Further, the company’s incentive offers are ridiculously good and they still have managed to be profitable. For instance, if you transfer an IRA, you get a 3% unlimited cash match. And last month, you could get 2% of the transfer value in normal brokerage accounts. That meant Robinhood would give you $20,000 if you moved $1,000,000 over. That is an insane bonus. But it works! All a customer has to do is stay with Robinhood Gold for 5 years. But that only costs $250. So how do they make the economics work in a situation like that? Well, that would be a large customer for the company. As of the latest data, Robinhood had $193 billion in assets under custody and 25.2 million funded accounts. So the average Robinhood customer only has less than $7,700 in their account. If you transferred that amount over, it would cost the company $154 in bonuses. So the payback would be 3 years on the Gold subscription but that doesn’t include trading volumes and uninvested float. The company definitely loses money on these bonuses but they view it as marketing. Brokerage assets are typically sticky and they just need to get customers in the door and they figure that they will make it up on trading volumes. The average revenue per funded customer is roughly $120. So between 25 million funded accounts, Robinhood does more than $3 billion in revenue. About 60% of that is from transaction revenue and the other 40% consists of interest revenue and Robinhood Gold subscriptions.
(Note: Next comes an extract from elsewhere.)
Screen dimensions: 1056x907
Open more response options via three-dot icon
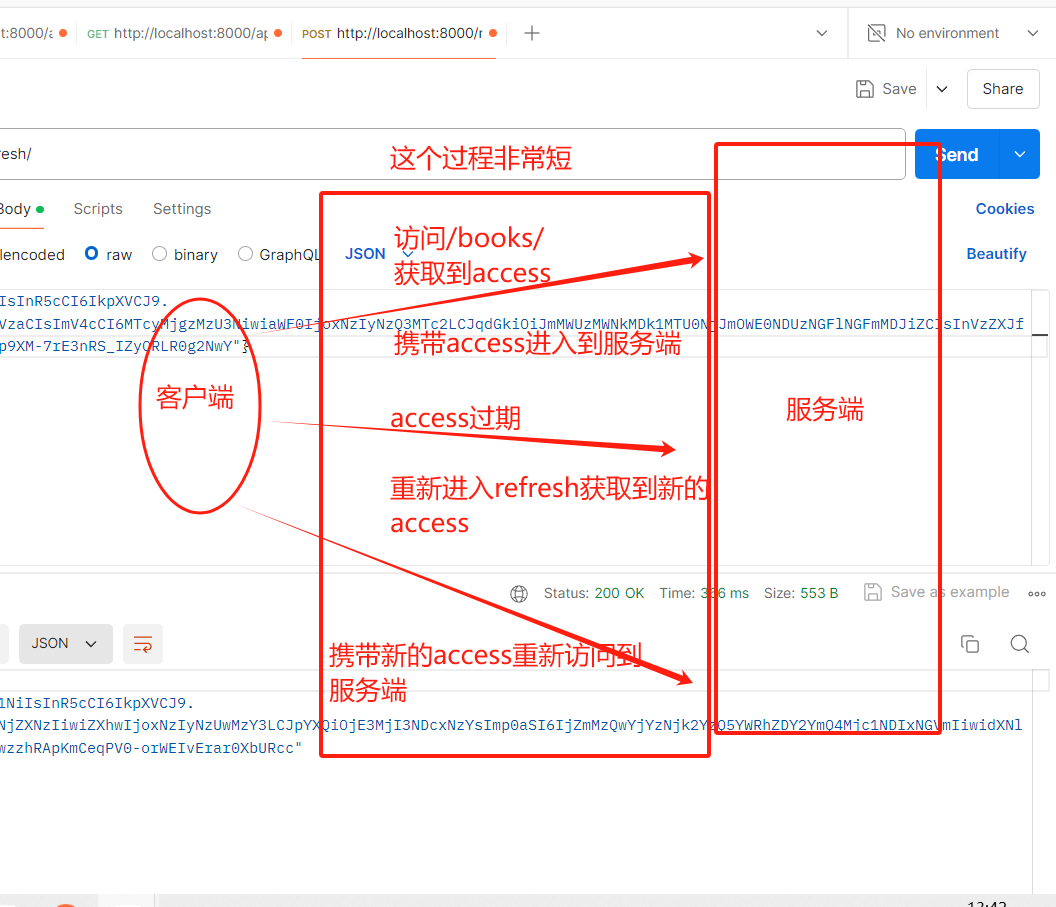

The 40% interest revenue is from uninvested cash balances, margin financing for trading, credit card balances, and securities lending for short selling. These are not recurring revenues as most of them still depend on trading volumes. For instance, when things are going poorly and trading volumes dry up, margin financing will likely also be down. But this 40% isn’t as volatile as transaction revenue.
The big key for Robinhood will be to increase its assets under custody per customer. With 25 million customers and only $7,700 per account, there is a long runway to increase both of those numbers. For instance, the average account balance for a Schwab customer is roughly $275,000. With that framing, Robinhood still has a 35x growth opportunity. It will take a while but there is plenty of growth in the tank left for the company, especially considering they are very early in their banking offerings. Not that my advice is worth anything but I’d encourage management to be more transparent – customers aren’t stupid. If you explain things simply, they will support you even more fervently. I think the future is bright for the company if they can continue to garner trust from customers.